> _PROBLEM DESCRIPTION_:
The whole of the data is to be returned without a single change.

> _ENTRIES SUPPLIED_:
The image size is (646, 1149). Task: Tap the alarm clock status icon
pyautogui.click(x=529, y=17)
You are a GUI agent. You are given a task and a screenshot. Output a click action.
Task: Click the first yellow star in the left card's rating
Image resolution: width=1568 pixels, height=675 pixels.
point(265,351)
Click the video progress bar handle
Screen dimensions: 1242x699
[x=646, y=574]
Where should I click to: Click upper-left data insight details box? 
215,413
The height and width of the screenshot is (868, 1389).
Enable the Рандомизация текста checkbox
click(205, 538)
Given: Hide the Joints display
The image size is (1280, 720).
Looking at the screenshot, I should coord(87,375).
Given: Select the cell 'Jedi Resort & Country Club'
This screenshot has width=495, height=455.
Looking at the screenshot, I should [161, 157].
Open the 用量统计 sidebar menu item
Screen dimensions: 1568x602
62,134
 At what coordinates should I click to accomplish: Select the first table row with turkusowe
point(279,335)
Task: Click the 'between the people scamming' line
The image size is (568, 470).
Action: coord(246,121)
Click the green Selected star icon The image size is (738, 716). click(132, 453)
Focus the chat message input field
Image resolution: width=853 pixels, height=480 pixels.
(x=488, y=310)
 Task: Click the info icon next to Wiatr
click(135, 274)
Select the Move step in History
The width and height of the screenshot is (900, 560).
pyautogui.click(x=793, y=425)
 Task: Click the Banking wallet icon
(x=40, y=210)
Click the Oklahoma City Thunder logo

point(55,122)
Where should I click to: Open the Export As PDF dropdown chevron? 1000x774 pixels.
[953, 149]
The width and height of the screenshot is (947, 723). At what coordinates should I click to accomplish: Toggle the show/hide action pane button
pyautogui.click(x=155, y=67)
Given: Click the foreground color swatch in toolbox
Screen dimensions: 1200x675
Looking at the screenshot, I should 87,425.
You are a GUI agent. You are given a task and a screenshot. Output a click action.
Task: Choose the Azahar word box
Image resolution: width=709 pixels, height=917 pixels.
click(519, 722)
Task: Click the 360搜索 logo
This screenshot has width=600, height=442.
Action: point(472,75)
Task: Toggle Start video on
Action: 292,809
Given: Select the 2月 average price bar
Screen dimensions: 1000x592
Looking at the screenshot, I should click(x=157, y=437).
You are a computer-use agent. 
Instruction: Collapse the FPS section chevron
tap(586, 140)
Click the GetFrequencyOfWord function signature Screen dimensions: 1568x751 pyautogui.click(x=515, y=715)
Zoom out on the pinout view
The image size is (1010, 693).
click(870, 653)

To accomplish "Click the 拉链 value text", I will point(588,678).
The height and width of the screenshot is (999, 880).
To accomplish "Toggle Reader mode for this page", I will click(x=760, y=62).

> _RESULT FOR THIS TASK_:
The image size is (646, 1149). Task: Tap the alarm clock status icon
pyautogui.click(x=529, y=17)
You are a GUI agent. You are given a task and a screenshot. Output a click action.
Task: Click the first yellow star in the left card's rating
Image resolution: width=1568 pixels, height=675 pixels.
point(265,351)
Click the video progress bar handle
Screen dimensions: 1242x699
[x=646, y=574]
Where should I click to: Click upper-left data insight details box? 
215,413
The height and width of the screenshot is (868, 1389).
Enable the Рандомизация текста checkbox
click(205, 538)
Given: Hide the Joints display
The image size is (1280, 720).
Looking at the screenshot, I should coord(87,375).
Given: Select the cell 'Jedi Resort & Country Club'
This screenshot has width=495, height=455.
Looking at the screenshot, I should [161, 157].
Open the 用量统计 sidebar menu item
Screen dimensions: 1568x602
62,134
 At what coordinates should I click to accomplish: Select the first table row with turkusowe
point(279,335)
Task: Click the 'between the people scamming' line
The image size is (568, 470).
Action: coord(246,121)
Click the green Selected star icon The image size is (738, 716). click(132, 453)
Focus the chat message input field
Image resolution: width=853 pixels, height=480 pixels.
(x=488, y=310)
 Task: Click the info icon next to Wiatr
click(135, 274)
Select the Move step in History
The width and height of the screenshot is (900, 560).
pyautogui.click(x=793, y=425)
 Task: Click the Banking wallet icon
(x=40, y=210)
Click the Oklahoma City Thunder logo

point(55,122)
Where should I click to: Open the Export As PDF dropdown chevron? 1000x774 pixels.
[953, 149]
The width and height of the screenshot is (947, 723). At what coordinates should I click to accomplish: Toggle the show/hide action pane button
pyautogui.click(x=155, y=67)
Given: Click the foreground color swatch in toolbox
Screen dimensions: 1200x675
Looking at the screenshot, I should 87,425.
You are a GUI agent. You are given a task and a screenshot. Output a click action.
Task: Choose the Azahar word box
Image resolution: width=709 pixels, height=917 pixels.
click(519, 722)
Task: Click the 360搜索 logo
This screenshot has width=600, height=442.
Action: point(472,75)
Task: Toggle Start video on
Action: 292,809
Given: Select the 2月 average price bar
Screen dimensions: 1000x592
Looking at the screenshot, I should click(x=157, y=437).
You are a computer-use agent. 
Instruction: Collapse the FPS section chevron
tap(586, 140)
Click the GetFrequencyOfWord function signature Screen dimensions: 1568x751 pyautogui.click(x=515, y=715)
Zoom out on the pinout view
The image size is (1010, 693).
click(870, 653)

To accomplish "Click the 拉链 value text", I will point(588,678).
The height and width of the screenshot is (999, 880).
To accomplish "Toggle Reader mode for this page", I will click(x=760, y=62).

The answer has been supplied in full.